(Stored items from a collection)
+ + + +

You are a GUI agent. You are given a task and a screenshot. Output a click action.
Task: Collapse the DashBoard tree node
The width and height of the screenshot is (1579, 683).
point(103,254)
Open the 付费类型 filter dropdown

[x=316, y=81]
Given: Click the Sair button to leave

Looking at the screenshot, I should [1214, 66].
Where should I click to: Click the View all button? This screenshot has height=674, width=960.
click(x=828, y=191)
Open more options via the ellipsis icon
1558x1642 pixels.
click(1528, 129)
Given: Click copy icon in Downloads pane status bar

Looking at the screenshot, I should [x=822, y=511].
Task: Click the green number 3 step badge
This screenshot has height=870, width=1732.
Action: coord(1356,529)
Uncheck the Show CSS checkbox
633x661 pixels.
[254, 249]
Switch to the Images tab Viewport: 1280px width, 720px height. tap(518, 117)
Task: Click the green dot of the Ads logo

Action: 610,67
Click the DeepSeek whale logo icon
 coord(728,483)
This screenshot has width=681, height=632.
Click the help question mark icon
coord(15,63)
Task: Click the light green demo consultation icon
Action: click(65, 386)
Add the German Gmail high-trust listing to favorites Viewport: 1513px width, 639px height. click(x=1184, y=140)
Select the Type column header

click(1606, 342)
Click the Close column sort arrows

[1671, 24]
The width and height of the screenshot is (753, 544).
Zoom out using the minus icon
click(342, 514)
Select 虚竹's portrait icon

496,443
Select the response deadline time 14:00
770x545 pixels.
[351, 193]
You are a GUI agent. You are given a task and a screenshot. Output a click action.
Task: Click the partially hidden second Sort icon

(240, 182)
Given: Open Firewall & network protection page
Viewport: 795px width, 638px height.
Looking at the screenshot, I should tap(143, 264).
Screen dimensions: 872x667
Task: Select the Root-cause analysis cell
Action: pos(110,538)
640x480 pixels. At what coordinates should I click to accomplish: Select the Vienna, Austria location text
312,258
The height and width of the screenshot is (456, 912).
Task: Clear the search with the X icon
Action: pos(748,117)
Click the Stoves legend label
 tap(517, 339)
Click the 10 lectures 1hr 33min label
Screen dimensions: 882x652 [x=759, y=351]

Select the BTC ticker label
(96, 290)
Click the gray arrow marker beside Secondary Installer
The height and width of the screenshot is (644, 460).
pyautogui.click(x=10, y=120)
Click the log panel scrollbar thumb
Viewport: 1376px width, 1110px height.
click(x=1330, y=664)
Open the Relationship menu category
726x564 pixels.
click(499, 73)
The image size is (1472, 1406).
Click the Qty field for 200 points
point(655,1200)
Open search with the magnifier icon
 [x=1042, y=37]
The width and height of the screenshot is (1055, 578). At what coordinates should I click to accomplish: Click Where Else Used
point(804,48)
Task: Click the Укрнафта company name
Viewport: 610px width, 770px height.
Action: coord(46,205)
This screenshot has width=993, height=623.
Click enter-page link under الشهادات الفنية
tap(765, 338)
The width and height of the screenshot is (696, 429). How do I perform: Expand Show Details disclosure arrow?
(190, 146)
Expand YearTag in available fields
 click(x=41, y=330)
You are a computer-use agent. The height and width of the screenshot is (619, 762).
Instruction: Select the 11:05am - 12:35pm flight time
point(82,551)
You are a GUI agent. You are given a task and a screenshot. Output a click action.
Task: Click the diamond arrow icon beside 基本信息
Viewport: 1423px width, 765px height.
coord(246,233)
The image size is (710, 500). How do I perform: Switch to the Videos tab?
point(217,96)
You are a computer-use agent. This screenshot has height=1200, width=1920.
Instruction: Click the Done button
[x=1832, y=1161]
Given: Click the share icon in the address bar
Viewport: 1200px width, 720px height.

+ + + +

What to do:
Every line above that includes the word "beside" must appear in the answer.

Expected answer:
Click the gray arrow marker beside Secondary Installer
Task: Click the diamond arrow icon beside 基本信息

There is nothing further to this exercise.